#### [SOURCE EXTRACT]
RATING SENSITIVITIES

MAINTENANCE OF FINANCIAL POSITION: Material deterioration of the city's financial position could signal a fundamental shift in its credit profile, leading to negative rating action. The Stable Outlook reflects Fitch's expectations that such a shift is unlikely as evidenced by the city's historical financial performance.

CREDIT PROFILE
The city is located approximately 14 miles northeast of downtown Dallas, surrounded by major transportation corridors. Population growth has been minimal since 2000 as the city is near full build-out with a stable population base, currently estimated at 233,000 residents.

MATURE CITY; STABLE MANUFACTURING CENTER

The city's industrial market is the second largest in the MSA, with a diverse list of manufacturing and distribution concerns that are the primary economic engines for the city. Year-over-year unemployment declined to 4.2% in March 2015 from 5.8% in March 2014. The city's unemployment rate remained generally in line with the state and MSA for the same period, but below the U.S rate of 5.8%. Income levels as measured by median household income approximate the U.S. and slightly exceed the state's, although educational attainment metrics are below national averages.

The city's tax base is primarily residential in nature despite its industrial/commercial base. Top 10 taxpayer concentration is minimal. Recessionary pressures on property valuations saw a break in TAV gains beginning in fiscal 2010 with the city realizing modest 2%-4% annual TAV declines through fiscal 2012. However, TAV regained its footing in fiscal 2013 and has continued to strengthen modestly since then.

The city realized a 3% TAV gain to \\$10.5 billion in fiscal 2015 due to ongoing improvement in the city's relatively modest home values and housing stock as well as some new development. Certified values indicate TAV expanded further in fiscal 2016 by a solid 6.4%, reflective in part of the steady permitting activity and various development projects previously reported by management. Larger projects include new and expanding manufacturing and warehouse facilities as well as further redevelopment in downtown Garland.

SOLID FINANCIAL PROFILE

Operations are supported by a fairly diverse revenue base, aided by formula-driven transfers to the general fund from the city-owned enterprises. Property taxes provided about 26% of total general operating revenue in fiscal 2014, followed by payments in lieu of taxes/franchise fees from enterprises (24%) and sales taxes (16%).

#### [WRITTEN INSTRUCTION A]
Reproduce the passage of the credit excerpt from "The city realized" up to and including "in downtown Garland.".
#### [WRITTEN INSTRUCTION B]
For each statement, decide whether the credit excerpt supports it and answer yes or no, quoting the deciding words: (i) Top 10 taxpayer concentration in the city is high. (ii) TAV grew by 6.4% in fiscal 2016. (iii) Sales taxes supplied 24% of total general operating revenue in fiscal 2014.
Answer from the credit excerpt alone.

#### [EXTRACTED ENTRIES]
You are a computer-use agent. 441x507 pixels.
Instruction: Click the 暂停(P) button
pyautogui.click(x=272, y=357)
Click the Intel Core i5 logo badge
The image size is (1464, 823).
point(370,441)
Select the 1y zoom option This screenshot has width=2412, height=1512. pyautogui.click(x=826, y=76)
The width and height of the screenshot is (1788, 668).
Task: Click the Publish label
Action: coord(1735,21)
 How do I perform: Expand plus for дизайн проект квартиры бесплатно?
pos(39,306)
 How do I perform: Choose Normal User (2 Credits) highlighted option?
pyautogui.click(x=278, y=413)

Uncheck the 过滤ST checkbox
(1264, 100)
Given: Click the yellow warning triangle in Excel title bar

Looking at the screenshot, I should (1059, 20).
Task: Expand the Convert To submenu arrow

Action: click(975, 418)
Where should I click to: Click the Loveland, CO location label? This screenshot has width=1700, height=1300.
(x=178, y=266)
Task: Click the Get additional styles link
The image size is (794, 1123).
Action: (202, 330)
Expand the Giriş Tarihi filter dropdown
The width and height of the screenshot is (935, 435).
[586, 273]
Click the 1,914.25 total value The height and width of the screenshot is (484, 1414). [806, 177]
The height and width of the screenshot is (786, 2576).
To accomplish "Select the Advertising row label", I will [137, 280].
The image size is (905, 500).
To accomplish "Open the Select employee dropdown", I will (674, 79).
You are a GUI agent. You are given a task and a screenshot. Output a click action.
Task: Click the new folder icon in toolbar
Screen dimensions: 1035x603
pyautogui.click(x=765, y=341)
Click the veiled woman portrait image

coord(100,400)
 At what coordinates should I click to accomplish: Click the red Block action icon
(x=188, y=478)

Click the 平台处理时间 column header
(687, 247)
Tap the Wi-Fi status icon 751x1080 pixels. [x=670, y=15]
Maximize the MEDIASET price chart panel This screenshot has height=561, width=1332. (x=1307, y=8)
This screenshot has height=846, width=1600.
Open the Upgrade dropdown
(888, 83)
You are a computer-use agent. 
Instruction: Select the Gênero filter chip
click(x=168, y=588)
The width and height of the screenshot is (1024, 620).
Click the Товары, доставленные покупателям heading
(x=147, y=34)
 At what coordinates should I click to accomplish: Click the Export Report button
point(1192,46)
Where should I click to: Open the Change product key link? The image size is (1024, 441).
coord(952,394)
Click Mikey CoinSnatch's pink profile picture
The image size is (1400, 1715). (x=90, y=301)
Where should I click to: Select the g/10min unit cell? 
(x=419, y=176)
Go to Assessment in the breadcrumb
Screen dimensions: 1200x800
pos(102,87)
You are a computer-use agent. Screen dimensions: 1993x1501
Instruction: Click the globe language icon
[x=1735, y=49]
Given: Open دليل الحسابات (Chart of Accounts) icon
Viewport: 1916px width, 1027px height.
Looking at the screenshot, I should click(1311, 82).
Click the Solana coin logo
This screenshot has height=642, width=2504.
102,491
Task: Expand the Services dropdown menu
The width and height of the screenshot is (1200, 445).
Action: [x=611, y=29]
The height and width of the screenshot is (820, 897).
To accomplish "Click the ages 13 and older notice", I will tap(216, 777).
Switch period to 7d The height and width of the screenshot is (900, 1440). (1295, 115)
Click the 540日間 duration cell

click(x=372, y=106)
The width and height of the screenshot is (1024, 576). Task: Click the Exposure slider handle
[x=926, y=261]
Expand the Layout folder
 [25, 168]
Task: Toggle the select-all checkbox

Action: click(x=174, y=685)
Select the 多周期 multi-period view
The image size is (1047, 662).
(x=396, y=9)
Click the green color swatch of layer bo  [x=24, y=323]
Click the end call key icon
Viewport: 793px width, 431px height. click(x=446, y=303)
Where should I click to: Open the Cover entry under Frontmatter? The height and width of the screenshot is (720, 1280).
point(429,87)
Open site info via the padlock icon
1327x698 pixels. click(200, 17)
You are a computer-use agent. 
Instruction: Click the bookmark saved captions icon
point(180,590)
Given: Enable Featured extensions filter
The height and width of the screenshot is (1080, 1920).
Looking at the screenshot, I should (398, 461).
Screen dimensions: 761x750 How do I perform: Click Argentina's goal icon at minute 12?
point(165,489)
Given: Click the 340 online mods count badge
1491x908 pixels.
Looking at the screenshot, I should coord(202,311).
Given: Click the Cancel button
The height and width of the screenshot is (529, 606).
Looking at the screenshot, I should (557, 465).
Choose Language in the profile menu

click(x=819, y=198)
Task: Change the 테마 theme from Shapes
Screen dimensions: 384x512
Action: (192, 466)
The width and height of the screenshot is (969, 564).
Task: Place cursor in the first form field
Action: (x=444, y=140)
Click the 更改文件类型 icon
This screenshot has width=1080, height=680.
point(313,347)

#### [CORRECT OUTPUT A]
The city realized a 3% TAV gain to \\$10.5 billion in fiscal 2015 due to ongoing improvement in the city's relatively modest home values and housing stock as well as some new development. Certified values indicate TAV expanded further in fiscal 2016 by a solid 6.4%, reflective in part of the steady permitting activity and various development projects previously reported by management. Larger projects include new and expanding manufacturing and warehouse facilities as well as further redevelopment in downtown Garland.

#### [CORRECT OUTPUT B]
(i) No: "Top 10 taxpayer concentration is minimal."
(ii) Yes: "Certified values indicate TAV expanded further in fiscal 2016 by a solid 6.4%"
(iii) No: "followed by payments in lieu of taxes/franchise fees from enterprises (24%) and sales taxes (16%)"